Question

A basketball player who ordinarily makes about \(55 \%\) of his free throw shots has made 4 in a row. Is this evidence that he has a "hot hand" tonight? That is, is this streak so unusual that it means the probability he makes a shot must have changed? Explain.

Short answer

Not necessarily; 4 consecutive shots is not rare enough to suggest a 'hot hand.'

Step-by-step solution

Understanding the Problem

A basketball player has a historical success rate of 55% for free throw shots. He has successfully made 4 consecutive shots. We need to determine if this streak is statistically unusual enough to suggest his probability of making a shot has changed, indicating a 'hot hand'.

Define Assumptions and Hypotheses

Under the assumption that his ability has not changed, the probability of making a shot remains 0.55. We will check the probability of making 4 consecutive shots to see if it is so low that it would suggest a change in ability. The null hypothesis is that his shooting percentage has not changed. The alternate hypothesis is that his shooting percentage has increased.

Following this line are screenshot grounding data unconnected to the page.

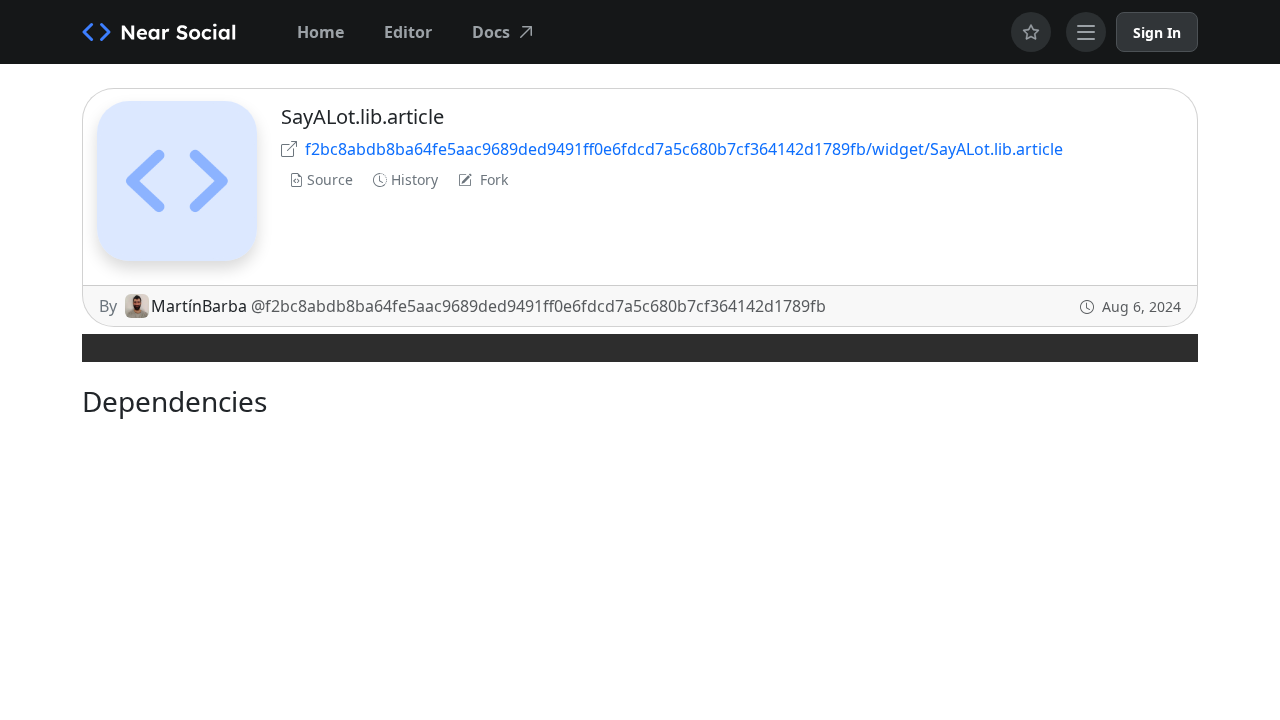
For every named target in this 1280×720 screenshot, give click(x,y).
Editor (408, 32)
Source (330, 179)
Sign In (1157, 32)
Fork (494, 179)
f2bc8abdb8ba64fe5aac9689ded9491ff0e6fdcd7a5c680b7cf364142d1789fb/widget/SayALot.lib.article (684, 149)
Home (320, 32)
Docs (491, 32)
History (414, 179)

Calculate the Probability of the Streak

If the player takes his free throw shots independently, the probability of making 4 consecutive shots (4 successful events in a row) is calculated as: \( 0.55^4 \).

Compute the Value

Calculate the value using the probability: \( 0.55^4 = 0.0915 \). This means the probability of making 4 shots in a row is about 9.15%.

Evaluate the Evidence

A 9.15% probability of making 4 shots in a row, while not very high, is not exceptionally rare or unusual. Generally, a probability threshold (such as 5% or lower) is used to determine if an event is statistically significant.

Conclusion

Since 9.15% is higher than typical significance thresholds, this streak does not provide strong evidence of a change in the player's probability to make shots. Rather, it falls within the expected variability of his performance.

Key concepts

Null Hypothesis

In statistics, we often start by assuming that nothing has changed. This is known as the null hypothesis. It is a default position that suggests there is no effect or no difference. In our basketball example, the null hypothesis states that the player's skill level has not improved, despite making four consecutive shots. His success rate remains at 55%, as it usually is. Understanding the null hypothesis helps set a clear starting point for analysis. If evidence is to suggest otherwise, this hypothesis must be statistically challenged and potentially rejected. It's like assuming every coin you flip is fair unless proven otherwise. This approach helps to avoid premature conclusions about changes in skill or other phenomena. The opposite of the null hypothesis is the alternative hypothesis, which suggests that the embedded pattern observed (like the streak in shots) is due to a change in skill or probability of success. Evaluating these hypotheses will require further statistical methods to determine whether the evidence against the null is strong enough to make a change.

Statistical Significance

Statistical significance is a tool we use in statistics to decide whether our observations are meaningful. The term itself refers to the likelihood that our results are not just due to random chance. For our basketball player's case, statistical significance would help determine if making 4 shots in a row is simply luck or a sign of improved skill. To assess this, we look at certain thresholds known as significance levels, typically set at 5% (0.05). This means that if the likelihood of the observed event (or something more extreme) happening is less than 5%, we might consider the event statistically significant. Applying this concept, the player's 9.15% probability of making four consecutive shots doesn't cross the typical threshold of 5%. This implies the event isn't statistically significant enough to claim a change in his probability of success. In essence, while making 4 shots might be noteworthy, it doesn't necessarily indicate a shift in ability.

Probability Calculations

Probability calculations involve using numbers to describe the likelihood of an event happening. For the basketball player, we calculated the probability of hitting four consecutive shots based on his usual success rate.Using the formula for independent events, the probability of making a single shot is 0.55 or 55%. When calculating the chance of making four shots in a row, we multiply his success rate for each shot:\[0.55 \times 0.55 \times 0.55 \times 0.55 = 0.55^4 = 0.0915\]This results in about a 9.15% chance of him achieving this streak. Each shot is considered independently, assuming his performance doesn’t influence subsequent attempts. These calculations help in understanding whether certain results (like the 4-success streak) are to be expected from random variability or possibly indicative of improved player performance. It offers a mathematical way to weigh "luck" against "actual performance changes."